Fusion GPS, the master of anonymous leaks to Washington’s media establishment, now is complaining about news leaks against it.
In a running court battle with House Intelligence Committee Chairman Devin Nunes, a Fusion lawyer and a company partner complained to U.S. District Judge Richard J. Leon that issues discussed in private have reached the press.
Mr. Nunes, California Republican, is investigating the opposition research firm’s role in trying to prove Trump-Russia collusion. He has signed subpoenas for Fusion’s bank records and wants more. One press leak was the identity of TD Bank.
“Now, I don’t have proof,” attorney Steven M. Salky of Zuckerman Spaeder told Judge Leon at a recent hearing. “I’m never going to be able to have proof, your honor, as to how Fox News got that information or how the Washington Examiner got the information from the bank, but I’m pretty confident that it wasn’t from Fusion or the bank.”
Glenn Simpson, a Fusion founder and former Wall Street Journal reporter, filed a declaration Tuesday.
Mr. Simpson, whose skill is persuading reporters to anonymously use his opposition research such as supposed dirt on President Trump, presented a timeline to suggest that only House Intelligence Committee Republicans could be doing the leaking.
He said he provided the bank name only to the staff of the Senate Judiciary Committee, which interviewed him last summer.
He acknowledged hiring Nellie H. Ohr, wife of Associate Deputy Attorney General Bruce Ohr, to work on the Trump dossier. He said her name, which leaked to Fox News, was contained in subpoenaed bank records.
Her job at Fusion was to “help our company with its research and analysis of Mr. Trump,” Mr. Simpson said.
He said he met with Mr. Ohr, at his request, after the election “to discuss our findings regarding Russia.” He said he provided that information Nov. 14 to the House committee.
“I am not aware of any other sources from which the committee or media could have learned of this information,” Mr. Simpson said.
Mr. Ohr had no formal role in the ongoing Trump-Russian probe, which since May has been conducted by special counsel Robert Mueller.
The leaks’ motive, said Mr. Salky: “There’s no real mystery here, your honor, that the leadership of this committee wishes to discredit Fusion and the work it did on the dossier They’re now looking for any Russian connections that they can use to discredit the work that Fusion did and to try to discredit Fusion. That’s the goal.”
Fusion is the liberal investigative firm stocked with former Wall Street Journal reporters who produced and distributed the Trump-Russia dossier. Its sensational charges against Mr. Trump and aides have not been proven publicly.
But the document has had such a political and investigative impact on Washington that Mr. Nunes set out to find out who funded it. Fusion is in court asking a judge to block further disclosures.
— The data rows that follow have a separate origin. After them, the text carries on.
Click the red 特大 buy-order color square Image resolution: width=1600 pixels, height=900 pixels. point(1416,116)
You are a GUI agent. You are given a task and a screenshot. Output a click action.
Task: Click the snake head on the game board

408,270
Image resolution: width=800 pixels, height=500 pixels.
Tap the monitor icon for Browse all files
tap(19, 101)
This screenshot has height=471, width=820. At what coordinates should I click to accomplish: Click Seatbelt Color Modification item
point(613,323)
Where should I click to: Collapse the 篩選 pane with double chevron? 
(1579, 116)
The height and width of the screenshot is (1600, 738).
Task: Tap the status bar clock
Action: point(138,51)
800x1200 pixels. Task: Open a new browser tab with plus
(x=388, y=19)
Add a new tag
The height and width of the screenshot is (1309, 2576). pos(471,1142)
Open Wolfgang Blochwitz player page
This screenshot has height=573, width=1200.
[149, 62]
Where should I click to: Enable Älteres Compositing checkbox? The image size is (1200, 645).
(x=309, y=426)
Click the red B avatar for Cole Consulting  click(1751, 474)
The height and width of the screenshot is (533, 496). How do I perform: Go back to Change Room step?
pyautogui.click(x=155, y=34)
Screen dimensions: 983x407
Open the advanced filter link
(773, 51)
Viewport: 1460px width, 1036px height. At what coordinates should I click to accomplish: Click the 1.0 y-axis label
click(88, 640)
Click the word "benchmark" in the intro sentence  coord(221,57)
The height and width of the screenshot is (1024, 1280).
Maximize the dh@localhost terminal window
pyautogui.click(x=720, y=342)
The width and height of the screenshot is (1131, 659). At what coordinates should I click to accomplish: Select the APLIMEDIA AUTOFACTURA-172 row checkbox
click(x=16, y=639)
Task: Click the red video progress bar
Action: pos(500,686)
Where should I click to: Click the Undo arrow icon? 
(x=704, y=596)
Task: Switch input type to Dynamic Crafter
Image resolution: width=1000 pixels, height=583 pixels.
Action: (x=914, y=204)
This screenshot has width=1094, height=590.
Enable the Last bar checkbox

His subpoenas flushed out the fact that the Democratic National Committee and the Hillary Clinton campaign provided the money. The cash went from a law firm to Fusion to British ex-spy Christopher Steele. He then paid Kremlin sources for supposed dirt on the Trump team.
Mr. Simpson’s Dec. 12 court declaration did not mention Mr. Steele. The former spy met with Mr. Ohr during the election, but the motive for the meeting has not been disclosed publicly.
House Intelligence Committee Democrats have embraced the dossier. Rep. Adam Schiff of California, the ranking Democrat, extols Mr. Steele and his document. He calls Mr. Trump the worst president in modern history.
Mr. Nunes is demanding more Fusion information as the committee investigates Russian interference in the 2016 election. He wants financial data on other law firms from which Fusion receives money, as well as payments it has made to at least three journalists.
Mr. Salky argued that additional bank records are not pertinent to the committee probe. It “impinges upon Fusion’s First Amendment of free speech and associational rights Congress cannot, without any relevance or relationship to an investigation, simply roam around in a party’s private affairs,” he said.
Thomas G. Hungar, a House attorney, argued that when a party such as Fusion is “inextricably intertwined with the subject matter of the investigation, what investigators do is try and pursue leads.”